The Supreme Court will on Wednesday hear the athe triple talaq case filed by Shayara Banu.
Shayara Bano, 38, stirred a hornet's nest after she moved the Supreme Court to challenge the triple talaq under Muslim personal law, under which a man simply has to utter 'talaq' thrice to divorce his wife.
The consent of the woman is never taken into consideration, and as opposed to what is mandated under the Quran, the woman is never given the stipulated three months' time.
Shayara has also challenged in the apex court the concept of 'nikah-halal', under which a woman must consummate another marriage in order to go back to her first husband if she wants to. She also wants to outlaw polygamy within a Muslim marriage.
A resident of Kashipur, Shayara got married to Allahabad-based property dealer, Rizwan Ahmed, in 2002. The problems started soon enough.

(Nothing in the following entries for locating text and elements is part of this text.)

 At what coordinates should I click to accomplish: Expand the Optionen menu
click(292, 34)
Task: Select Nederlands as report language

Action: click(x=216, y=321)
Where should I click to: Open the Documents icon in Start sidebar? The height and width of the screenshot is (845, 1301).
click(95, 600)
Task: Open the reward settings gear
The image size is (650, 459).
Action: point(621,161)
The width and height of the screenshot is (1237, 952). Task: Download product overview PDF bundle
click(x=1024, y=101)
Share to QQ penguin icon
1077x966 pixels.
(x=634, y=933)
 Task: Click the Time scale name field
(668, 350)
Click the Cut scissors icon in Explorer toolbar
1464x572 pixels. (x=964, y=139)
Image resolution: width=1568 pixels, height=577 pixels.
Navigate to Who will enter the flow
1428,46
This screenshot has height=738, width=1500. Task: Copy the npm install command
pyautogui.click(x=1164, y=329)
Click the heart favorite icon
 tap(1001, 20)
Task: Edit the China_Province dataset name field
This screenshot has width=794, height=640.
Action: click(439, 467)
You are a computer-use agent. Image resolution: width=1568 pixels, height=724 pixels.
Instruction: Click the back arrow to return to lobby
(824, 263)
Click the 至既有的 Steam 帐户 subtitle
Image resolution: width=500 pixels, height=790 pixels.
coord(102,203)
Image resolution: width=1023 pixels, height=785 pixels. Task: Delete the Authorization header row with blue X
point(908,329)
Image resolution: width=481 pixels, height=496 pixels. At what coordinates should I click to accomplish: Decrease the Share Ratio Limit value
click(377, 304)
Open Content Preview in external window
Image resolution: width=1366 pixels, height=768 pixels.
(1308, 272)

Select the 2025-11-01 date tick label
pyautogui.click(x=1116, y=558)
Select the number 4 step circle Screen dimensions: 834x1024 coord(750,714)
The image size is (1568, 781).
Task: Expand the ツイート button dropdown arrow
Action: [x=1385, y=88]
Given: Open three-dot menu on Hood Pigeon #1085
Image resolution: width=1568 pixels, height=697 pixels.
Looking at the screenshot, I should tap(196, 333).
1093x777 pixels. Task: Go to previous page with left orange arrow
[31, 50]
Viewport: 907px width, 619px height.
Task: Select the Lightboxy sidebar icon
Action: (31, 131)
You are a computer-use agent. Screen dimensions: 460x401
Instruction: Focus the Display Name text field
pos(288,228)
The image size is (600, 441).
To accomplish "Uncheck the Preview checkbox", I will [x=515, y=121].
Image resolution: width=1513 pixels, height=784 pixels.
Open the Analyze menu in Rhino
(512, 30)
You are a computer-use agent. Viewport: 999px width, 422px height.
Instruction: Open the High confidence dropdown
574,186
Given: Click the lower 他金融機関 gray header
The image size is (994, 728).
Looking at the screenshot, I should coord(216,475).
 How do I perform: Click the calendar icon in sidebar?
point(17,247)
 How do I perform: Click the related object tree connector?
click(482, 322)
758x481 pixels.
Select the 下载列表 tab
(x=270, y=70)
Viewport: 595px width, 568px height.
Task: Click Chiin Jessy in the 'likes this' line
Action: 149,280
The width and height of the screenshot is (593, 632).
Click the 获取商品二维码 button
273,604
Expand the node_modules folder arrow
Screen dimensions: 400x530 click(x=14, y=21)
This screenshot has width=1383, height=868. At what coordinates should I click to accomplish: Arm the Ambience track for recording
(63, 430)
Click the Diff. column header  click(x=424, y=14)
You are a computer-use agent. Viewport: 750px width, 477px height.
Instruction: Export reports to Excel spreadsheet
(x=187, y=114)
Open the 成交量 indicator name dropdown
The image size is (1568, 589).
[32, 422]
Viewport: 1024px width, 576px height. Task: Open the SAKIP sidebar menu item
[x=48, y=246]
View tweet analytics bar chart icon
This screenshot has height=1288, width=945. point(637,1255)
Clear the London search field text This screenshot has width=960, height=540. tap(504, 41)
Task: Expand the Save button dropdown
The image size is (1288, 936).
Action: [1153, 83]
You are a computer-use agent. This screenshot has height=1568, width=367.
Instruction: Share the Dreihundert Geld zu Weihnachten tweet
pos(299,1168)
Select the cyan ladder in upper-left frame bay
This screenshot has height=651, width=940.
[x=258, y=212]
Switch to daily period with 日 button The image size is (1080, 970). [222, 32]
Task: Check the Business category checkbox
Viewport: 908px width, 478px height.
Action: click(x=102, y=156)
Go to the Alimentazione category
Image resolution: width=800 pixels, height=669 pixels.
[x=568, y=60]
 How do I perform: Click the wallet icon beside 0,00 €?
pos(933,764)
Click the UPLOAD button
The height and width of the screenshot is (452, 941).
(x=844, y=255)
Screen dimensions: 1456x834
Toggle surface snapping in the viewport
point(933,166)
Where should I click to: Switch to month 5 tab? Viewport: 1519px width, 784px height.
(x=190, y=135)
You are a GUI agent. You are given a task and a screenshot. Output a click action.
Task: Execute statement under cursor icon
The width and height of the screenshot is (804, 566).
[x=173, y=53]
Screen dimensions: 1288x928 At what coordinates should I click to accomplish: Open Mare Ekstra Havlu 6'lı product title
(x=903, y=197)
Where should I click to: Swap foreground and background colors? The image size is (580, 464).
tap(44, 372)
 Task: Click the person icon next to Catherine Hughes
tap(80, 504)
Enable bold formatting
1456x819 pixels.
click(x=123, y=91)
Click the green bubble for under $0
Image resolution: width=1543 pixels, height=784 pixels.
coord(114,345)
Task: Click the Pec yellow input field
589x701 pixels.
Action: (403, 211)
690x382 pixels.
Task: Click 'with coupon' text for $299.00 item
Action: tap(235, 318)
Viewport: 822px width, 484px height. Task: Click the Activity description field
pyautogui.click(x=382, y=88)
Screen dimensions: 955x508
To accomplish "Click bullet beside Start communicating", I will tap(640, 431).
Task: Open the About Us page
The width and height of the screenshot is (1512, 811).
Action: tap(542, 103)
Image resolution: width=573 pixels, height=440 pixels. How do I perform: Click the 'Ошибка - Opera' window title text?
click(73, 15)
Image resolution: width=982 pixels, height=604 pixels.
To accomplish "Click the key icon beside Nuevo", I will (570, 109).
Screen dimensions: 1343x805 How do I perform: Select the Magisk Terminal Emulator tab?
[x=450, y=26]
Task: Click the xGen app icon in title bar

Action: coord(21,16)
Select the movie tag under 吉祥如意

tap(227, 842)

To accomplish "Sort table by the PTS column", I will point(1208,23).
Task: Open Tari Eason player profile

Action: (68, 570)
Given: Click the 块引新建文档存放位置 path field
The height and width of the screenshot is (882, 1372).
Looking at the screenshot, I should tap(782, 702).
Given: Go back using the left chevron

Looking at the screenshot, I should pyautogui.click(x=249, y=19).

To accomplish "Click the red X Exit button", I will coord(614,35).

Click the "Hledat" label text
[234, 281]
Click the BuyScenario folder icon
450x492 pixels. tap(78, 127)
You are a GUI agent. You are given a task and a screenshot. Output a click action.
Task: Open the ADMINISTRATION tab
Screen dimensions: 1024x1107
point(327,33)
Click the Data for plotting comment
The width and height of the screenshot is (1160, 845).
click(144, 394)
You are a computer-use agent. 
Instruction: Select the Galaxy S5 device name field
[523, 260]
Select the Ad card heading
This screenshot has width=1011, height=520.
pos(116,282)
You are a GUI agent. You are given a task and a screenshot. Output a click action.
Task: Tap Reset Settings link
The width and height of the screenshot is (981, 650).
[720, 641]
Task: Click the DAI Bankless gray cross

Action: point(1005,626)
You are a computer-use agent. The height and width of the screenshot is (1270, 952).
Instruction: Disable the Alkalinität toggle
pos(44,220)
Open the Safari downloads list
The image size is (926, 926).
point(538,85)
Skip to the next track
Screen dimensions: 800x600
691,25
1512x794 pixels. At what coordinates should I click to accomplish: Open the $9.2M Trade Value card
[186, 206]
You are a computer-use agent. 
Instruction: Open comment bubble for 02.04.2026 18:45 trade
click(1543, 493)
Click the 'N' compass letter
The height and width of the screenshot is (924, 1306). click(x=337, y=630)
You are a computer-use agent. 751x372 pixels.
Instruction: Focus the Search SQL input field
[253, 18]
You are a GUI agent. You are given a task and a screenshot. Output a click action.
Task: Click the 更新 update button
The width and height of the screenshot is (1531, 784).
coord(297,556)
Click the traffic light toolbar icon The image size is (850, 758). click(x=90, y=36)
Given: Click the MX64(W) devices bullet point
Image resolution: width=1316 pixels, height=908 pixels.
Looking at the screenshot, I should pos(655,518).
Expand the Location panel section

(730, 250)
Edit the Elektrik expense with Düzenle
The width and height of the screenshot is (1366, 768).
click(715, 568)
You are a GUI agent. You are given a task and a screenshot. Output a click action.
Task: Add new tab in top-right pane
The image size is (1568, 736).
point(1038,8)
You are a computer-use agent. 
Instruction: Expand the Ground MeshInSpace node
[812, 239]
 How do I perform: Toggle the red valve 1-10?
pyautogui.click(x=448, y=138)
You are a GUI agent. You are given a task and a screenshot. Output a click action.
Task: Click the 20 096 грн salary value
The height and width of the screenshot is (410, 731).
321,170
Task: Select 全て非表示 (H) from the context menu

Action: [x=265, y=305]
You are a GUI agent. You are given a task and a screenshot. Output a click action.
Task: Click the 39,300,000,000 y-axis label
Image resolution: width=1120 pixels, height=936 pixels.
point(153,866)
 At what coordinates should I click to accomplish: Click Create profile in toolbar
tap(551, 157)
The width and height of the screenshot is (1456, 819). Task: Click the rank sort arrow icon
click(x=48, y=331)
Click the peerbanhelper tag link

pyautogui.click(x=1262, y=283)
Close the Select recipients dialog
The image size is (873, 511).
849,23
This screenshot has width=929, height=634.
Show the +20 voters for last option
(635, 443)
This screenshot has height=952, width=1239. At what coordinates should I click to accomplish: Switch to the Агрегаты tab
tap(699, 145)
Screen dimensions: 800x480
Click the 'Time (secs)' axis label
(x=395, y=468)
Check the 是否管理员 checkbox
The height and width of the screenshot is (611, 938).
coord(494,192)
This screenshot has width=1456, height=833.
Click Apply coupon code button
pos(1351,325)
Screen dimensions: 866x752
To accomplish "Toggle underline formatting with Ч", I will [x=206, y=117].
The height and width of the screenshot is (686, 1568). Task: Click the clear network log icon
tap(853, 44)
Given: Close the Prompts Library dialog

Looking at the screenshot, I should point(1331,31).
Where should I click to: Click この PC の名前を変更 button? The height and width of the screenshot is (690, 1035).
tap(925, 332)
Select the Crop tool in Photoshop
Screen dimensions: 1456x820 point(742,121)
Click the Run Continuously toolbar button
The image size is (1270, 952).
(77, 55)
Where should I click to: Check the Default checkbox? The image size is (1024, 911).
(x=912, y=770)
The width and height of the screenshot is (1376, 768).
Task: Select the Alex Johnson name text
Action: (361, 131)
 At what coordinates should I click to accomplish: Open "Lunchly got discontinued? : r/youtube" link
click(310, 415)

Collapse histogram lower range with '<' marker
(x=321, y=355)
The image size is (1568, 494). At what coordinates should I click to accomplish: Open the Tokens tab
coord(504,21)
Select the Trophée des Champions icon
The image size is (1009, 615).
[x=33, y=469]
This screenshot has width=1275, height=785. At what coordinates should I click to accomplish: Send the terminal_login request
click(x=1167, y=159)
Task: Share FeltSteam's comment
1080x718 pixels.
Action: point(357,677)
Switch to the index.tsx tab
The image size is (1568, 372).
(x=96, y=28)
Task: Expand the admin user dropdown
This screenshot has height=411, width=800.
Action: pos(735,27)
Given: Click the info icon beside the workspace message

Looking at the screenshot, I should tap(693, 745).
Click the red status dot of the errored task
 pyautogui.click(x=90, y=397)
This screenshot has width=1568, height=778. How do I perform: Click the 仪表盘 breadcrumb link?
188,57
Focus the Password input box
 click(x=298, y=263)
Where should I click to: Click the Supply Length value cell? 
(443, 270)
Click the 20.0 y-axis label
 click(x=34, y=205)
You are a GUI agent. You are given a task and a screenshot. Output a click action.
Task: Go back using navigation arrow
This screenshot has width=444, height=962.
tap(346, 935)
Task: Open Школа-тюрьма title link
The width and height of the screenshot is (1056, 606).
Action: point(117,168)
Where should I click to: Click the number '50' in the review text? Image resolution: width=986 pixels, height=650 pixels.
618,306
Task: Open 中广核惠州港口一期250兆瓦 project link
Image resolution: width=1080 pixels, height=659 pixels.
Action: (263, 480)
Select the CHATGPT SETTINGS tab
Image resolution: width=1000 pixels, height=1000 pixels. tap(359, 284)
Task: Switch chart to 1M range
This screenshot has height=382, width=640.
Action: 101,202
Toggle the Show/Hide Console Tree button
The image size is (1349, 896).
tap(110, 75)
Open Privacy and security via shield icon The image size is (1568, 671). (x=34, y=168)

In December last year, the Allahabad High Court termed the Islamic practice of divorcing a woman by uttering the word "talaq" thrice as unconstitutional.
The court further observed that the triple talaq practice sanctioned under Muslim Personal Law that governs marriage, property and divorce violates the rights of Muslim women.
"Triple talaq is unconstitutional, it violates the rights of Muslim women," ruled the High Court, adding that no personal law board is above the Constitution.